Mas parece um simples capricho do cineasta enveredar por uma narrativa de gênero, sem muita consistência ou afinidade aparente porque Sapi é uma negação no que diz respeito à atmosfera de suspense e medo. Ou antes, é mal moldada no sentido de criar esse ambiente de perversidade por parte de forças maléficas. Além disso, como crítica social, acaba soando bobo e frágil.

O grande entrave do filme é que há muitos focos de atenção. Ao mesmo tempo em que gira ao redor de uma onda de casos de possessão demoníaca em Manila, o filme também está interessado em discutir os meandros do poder do jornalismo, através da “briga” de duas grandes emissoras de televisão no país que buscam explorar de forma sensacionalista os casos de possessão. Desfilam no filme uma série de personagens interessantes (sejam os cidadão que passam por esse mal sobrenatural, sejam uma gama de funcionários das duas empresas televisivas que começam a vivenciar uma série de situações amedrontadoras), mas que não conseguem espaço suficiente para desenvolver suas histórias e conflitos.

O pior é que o filme chega sempre ao limite dos momentos de terror, mas faz questão de abortar todos eles depois que cria certa atmosfera de suspense.
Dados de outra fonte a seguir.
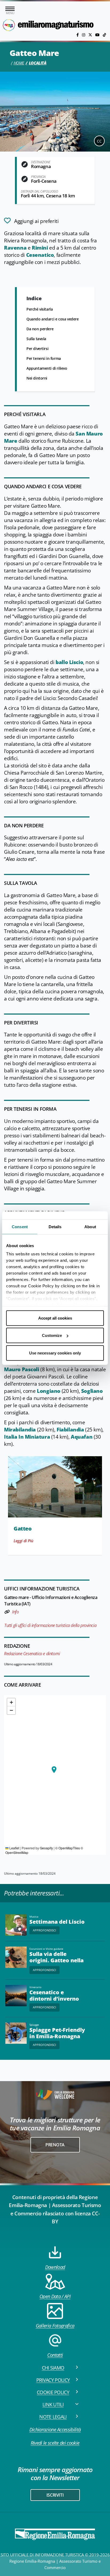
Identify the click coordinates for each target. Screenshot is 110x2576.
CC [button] (99, 141)
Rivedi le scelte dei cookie (55, 2443)
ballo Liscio (69, 662)
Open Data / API (55, 2296)
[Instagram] (84, 34)
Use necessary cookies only (55, 1352)
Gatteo (23, 1528)
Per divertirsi (37, 348)
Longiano (48, 1390)
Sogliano (92, 1390)
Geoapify (46, 1848)
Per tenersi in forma (43, 358)
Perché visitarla (39, 309)
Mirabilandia (20, 1429)
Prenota (55, 2145)
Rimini (40, 247)
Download (55, 2267)
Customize (52, 1335)
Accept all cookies (55, 1318)
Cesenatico (40, 254)
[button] (54, 1769)
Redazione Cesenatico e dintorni (32, 1654)
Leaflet (14, 1848)
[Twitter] (90, 34)
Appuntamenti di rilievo (46, 368)
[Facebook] (78, 34)
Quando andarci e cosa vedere (52, 319)
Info (15, 1612)
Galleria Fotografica (55, 2325)
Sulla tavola (36, 338)
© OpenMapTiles (67, 1848)
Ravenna (15, 247)
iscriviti (55, 2495)
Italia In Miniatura (27, 1436)
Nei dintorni (36, 378)
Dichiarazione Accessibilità (55, 2429)
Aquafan (81, 1436)
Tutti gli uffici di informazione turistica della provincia (50, 1625)
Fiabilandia (70, 1429)
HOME (19, 63)
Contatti (55, 2355)
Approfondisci (44, 1930)
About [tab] (90, 1226)
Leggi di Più (23, 1540)
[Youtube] (98, 34)
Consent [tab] (20, 1226)
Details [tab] (55, 1226)
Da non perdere (39, 328)
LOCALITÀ (37, 63)
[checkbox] (31, 220)
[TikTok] (104, 34)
É um filme que se baseia no sustinho, no pipocar de um momento de maior medo, mas não sabe muito bem o que fazer depois disso e o abandona. A cena final é a ponta da verve crítica e contestadora do cineasta, abraçando de vez um clima real de suspense (onde há suspensão), mas criando um comentário social muito pertinente sobre o estado de coisas nas Filipinas. Pena que pra chegar até lá o espectador precise passar por momentos de puro sacrifício.


O Ato de Matar (The Act of Killing, Dinamarca/Noruega/Reino Unido, 2012)
Dir: Joshua Oppenheimer 


O Ato de Matar é um filme amoral, no melhor dos sentidos. Isso é possível. Seu maior trunfo é arriscar uma abordagem pouco convencional para tema de extrema seriedade, ao mesmo tempo em que consegue tecer, mesmo que nas entrelinhas, comentários fortíssimos sobre a morte em si e sobre a natureza do mal. 
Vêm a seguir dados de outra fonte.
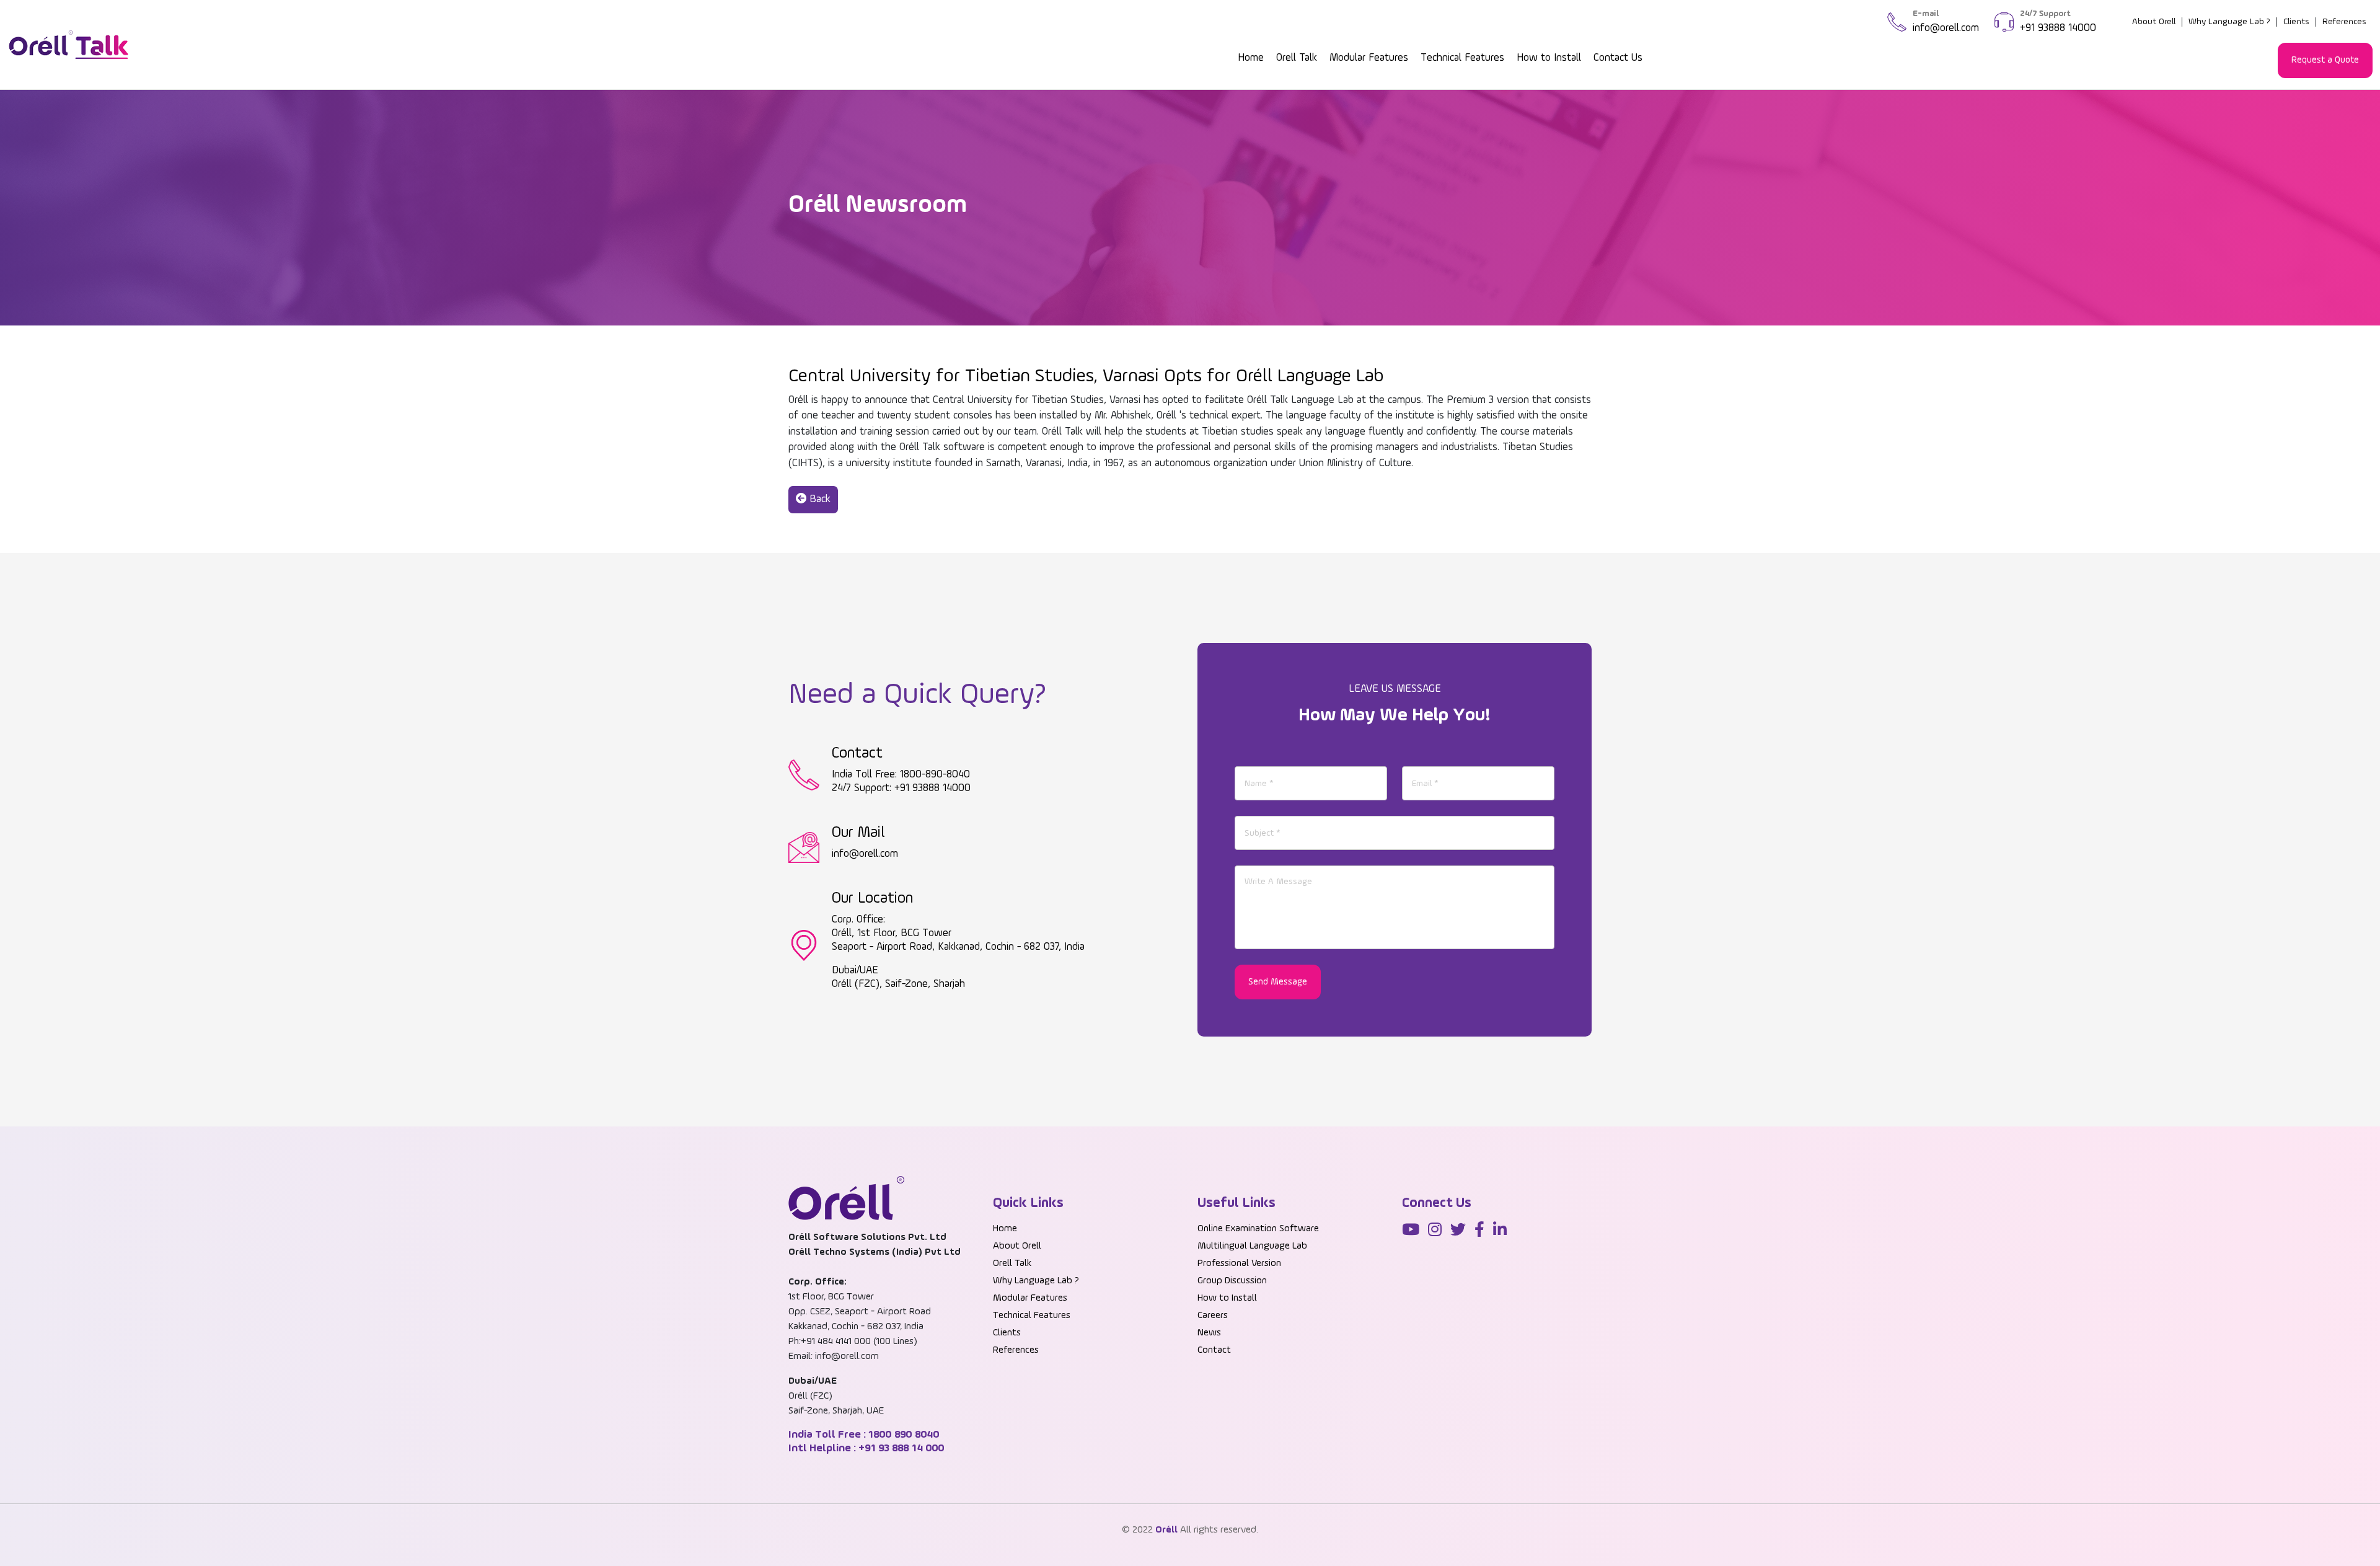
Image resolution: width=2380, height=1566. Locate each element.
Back (818, 499)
Como não estranhar de pronto um filme sobre um genocídio, contado sob a perspectiva de militares do exercito ditador da Indonésia que matou e mandou chacinar tanta gente em seu país, vangloriando-se dos seus atos genocidas? É sob esse risco que o filme transcorre, dando voz e espaço para alguns desses ex-mafiosos, agora tidos como heróis nacionais. Eles estão a todo instante diante da câmera, como que encenando um filme sobre aquele período negro relembrado sem muito remorso.
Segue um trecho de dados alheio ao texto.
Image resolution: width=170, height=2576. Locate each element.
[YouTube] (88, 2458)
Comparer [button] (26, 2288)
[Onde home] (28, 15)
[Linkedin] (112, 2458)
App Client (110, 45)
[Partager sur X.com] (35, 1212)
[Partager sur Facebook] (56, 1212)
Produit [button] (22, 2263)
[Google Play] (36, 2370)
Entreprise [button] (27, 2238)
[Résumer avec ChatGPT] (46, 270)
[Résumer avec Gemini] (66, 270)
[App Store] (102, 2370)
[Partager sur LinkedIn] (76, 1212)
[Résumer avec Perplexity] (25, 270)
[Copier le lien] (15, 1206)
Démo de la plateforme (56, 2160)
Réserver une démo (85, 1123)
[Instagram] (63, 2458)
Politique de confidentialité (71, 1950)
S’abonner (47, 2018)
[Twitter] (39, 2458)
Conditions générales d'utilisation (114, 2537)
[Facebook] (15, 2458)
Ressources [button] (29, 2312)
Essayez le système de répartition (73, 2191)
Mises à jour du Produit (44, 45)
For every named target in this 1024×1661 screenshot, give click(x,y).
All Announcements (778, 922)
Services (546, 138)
Como discurso, o filme facilmente se abstém de julgamento porque se assemelha a uma coleta de depoimentos, sem grandes interferências, deixando que os dois personagens falem, exponham seus pontos de vista, suas riquezas adquiridas em tantos anos de poder e, principalmente, mostrem como mataram, torturaram, estupraram, empalaram e cometeram tantas outras atrocidades, especialmente contra aqueles de inclinação comunista.

É um horror travestido de uma naturalidade que só parece possível no corpo e na fala daqueles senhores, figuras quase frágeis cujo semblante não parece esconder tanta vileza. Se diante da câmera eles se entregam com uma facilidade abismal, o filme também constrói alguns momentos de fantasia que parecem associar o surreal com seus depoimentos.

Mas se existe um porém no longa é que ele parece tão vislumbrado por aqueles personagens e pelos discursos que defendem, que acaba se alongando demais nas mesmas questões, nas mesmas “denúncias”, ainda sem nenhum tipo de tom denuncista. Uma narrativa mais enxuta seria muito mais potente porque basta pouco tempo para que o que vemos em cena transpareça horror. É o mal do mundo que se faz pelas mãos dos homens.